Jackie Tyrrell wanted to be back out there in the middle of it.
He watched Galway and Kilkenny tear strips off each other for 73 minutes and the hair was standing on the back of his neck for hours after.
On a day when defenders lorded the skies and ruled the deck, the Kilkenny legend was taken back to the days when he minded the Kilkenny house like a pedigree guard dog.
It could be argued that neither team played into their own forward’s hands by pucking long, high and slightly aimless into them, but this is what Galway have been doing to explosive effect all year up to this point.
They should have known that a widely written off Kilkenny team would be a different animal on Leinster final day and as the teams prepare for a replay in the home of hurling next Sunday, Micheal Donoghue will have loads of food for thought.
Because where the Tribesmen took Wexford to the cleaners, the Cats didn’t just negate them but they gobbled them up. Galway thought they’d make hay with the high, hanging skyscrapers that had served them so well up to then, but instead Kilkenny again turned Croke Park into a defender’s paradise.
Padraig Walsh gobbled them up. Cillian Buckley gobbled them up and 60 yards down the other end of the field Daithà Burke was throwing Walter Walsh around the place like a man that eats kitchen sinks for breakfast.
It all took Jackie Tyrrell to a new world entirely.
“Des, to sit back and watch this Leinster final today, I was absolutely loving it! The defending, the standard of it was absolutely unbelievable,” said the James Stephen’s man giddily.
“Cillian Buckley and Padraig Walsh – catching high ball after high ball, the two of them; that three and six axis for Kilkenny was brilliant.”
On a day when many fawned over the Munster decider and bemoaned Leinster’s lack of hurling, Tyrrell and Dalo set it straight about the defensive masterclass we were after witnessing.
That’s exactly what it was.

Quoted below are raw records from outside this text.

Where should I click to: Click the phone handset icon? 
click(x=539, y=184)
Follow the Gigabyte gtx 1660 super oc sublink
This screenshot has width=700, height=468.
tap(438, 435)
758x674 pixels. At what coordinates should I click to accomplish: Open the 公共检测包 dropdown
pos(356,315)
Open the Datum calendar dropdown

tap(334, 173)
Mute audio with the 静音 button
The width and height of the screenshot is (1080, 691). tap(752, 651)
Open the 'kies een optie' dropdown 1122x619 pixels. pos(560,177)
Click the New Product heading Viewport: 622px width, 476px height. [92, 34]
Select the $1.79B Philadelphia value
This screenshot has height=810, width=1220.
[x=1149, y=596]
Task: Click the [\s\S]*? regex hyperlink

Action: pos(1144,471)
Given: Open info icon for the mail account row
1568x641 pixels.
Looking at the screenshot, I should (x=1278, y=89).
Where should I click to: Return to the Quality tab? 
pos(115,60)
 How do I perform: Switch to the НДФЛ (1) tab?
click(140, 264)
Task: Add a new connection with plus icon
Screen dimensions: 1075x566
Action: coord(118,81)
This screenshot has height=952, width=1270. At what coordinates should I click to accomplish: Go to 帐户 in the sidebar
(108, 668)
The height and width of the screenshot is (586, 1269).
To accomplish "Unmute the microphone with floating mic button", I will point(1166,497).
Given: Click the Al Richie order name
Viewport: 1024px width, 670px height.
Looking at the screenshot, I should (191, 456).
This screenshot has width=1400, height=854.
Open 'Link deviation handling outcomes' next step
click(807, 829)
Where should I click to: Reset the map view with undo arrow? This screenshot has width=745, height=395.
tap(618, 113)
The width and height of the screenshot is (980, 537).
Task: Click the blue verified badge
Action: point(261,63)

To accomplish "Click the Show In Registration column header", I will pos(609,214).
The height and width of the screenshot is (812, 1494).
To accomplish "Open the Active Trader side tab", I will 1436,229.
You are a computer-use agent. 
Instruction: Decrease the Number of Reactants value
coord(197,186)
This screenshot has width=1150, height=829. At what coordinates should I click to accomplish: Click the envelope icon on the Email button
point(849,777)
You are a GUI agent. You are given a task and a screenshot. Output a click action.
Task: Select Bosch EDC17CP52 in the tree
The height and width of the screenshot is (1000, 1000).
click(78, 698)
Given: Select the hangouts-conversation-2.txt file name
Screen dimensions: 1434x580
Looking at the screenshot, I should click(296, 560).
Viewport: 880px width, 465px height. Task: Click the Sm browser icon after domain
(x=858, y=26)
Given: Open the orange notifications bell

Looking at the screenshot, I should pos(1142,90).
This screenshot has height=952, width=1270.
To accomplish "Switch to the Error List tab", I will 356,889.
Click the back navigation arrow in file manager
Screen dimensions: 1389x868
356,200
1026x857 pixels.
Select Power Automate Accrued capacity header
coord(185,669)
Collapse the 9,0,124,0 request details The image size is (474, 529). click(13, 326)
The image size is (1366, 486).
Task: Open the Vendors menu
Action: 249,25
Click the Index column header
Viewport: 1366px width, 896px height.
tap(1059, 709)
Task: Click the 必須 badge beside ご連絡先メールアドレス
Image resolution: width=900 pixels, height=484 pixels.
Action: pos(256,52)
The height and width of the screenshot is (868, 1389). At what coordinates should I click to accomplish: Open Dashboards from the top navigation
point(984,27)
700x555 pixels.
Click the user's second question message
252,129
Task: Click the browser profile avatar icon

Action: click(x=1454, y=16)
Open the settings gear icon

For nearly a year now the narrative surrounding Padraig Walsh has been that the Tullaroan steam-train is wasted at number three. The former All-Star half back proved it on Sunday, just like he’s been proving all year that he’s actually so good that even the confines of playing full back can’t knock him off his stride.
He leaps into the sky like a scalded cat and he doesn’t give a damn about tossing his body through a sea of swinging ash. He bursts out through the sliotar and charges out the field with his legs going as fast as a hamster on a wheel.
How is he being wasted when he can hurl the field from full back?
Out in front of him, captian fantastic Buckley leads from the front. Just like Walsh, he’s an immovable object under the dropping ball. When he gets into his stride there’s no stopping a bucking bronco and his distribution is like something out of a forward’s heaven.
Then alongside them you’d Paddy Deegan horsing into challenges like a man who didn’t give a damn about his own well-being and Joey Holden fetching balls like we’ve never seen the Ballyhale Shamrocks man do before.
The best thing of all about these Kilkenny defenders was summed up in the 71st minute of the game when trailling by two, half back Enda Morrissey showed the coolness of a cucumber when he did get the time and space to settle himself when there was no margin for error.
That man Daithà Burke shouldn’t come in under the radar either. The Turloughmore tank attacks the ball like a bullock just let out of the shed for the summer attacks a green field of grass.
On Sunday, the starving savage went shoulder to shoulder with Kilkenny’s biggest unit Walter Walsh, and the Galway man had the winning of that titanic battle.
The man who doesn’t even need a hurl to hurl had Walsh dizzy and facing the wrong way after one thunderous steel.
“Watch this fella here, I’m always on about him, I just think he’s the best defender in the country. That’s Walter Walsh, 100kg, he just throws him out of the way like a rag doll,” said Tyrrell of Burke.
“The catching, I was just sitting back and I was just loving it.”
Anthony Daly was similarly bowled over by the Croke Park showpiece.
Where the Munster final was open, was free-flowing and wide open, the Leinster was a day when guts went for garters.
“It was a battle of attrition now today. You’re looking at 2-24 to 3-19 in Munster to 0-18 each in this one. I love them ones now as well, the blocking and the belting and the hooking and the high balls. The fielding was incredible out there today.”
And luckily for hurling fans, we’ll get to see it all again next Saturday in Semple Stadium.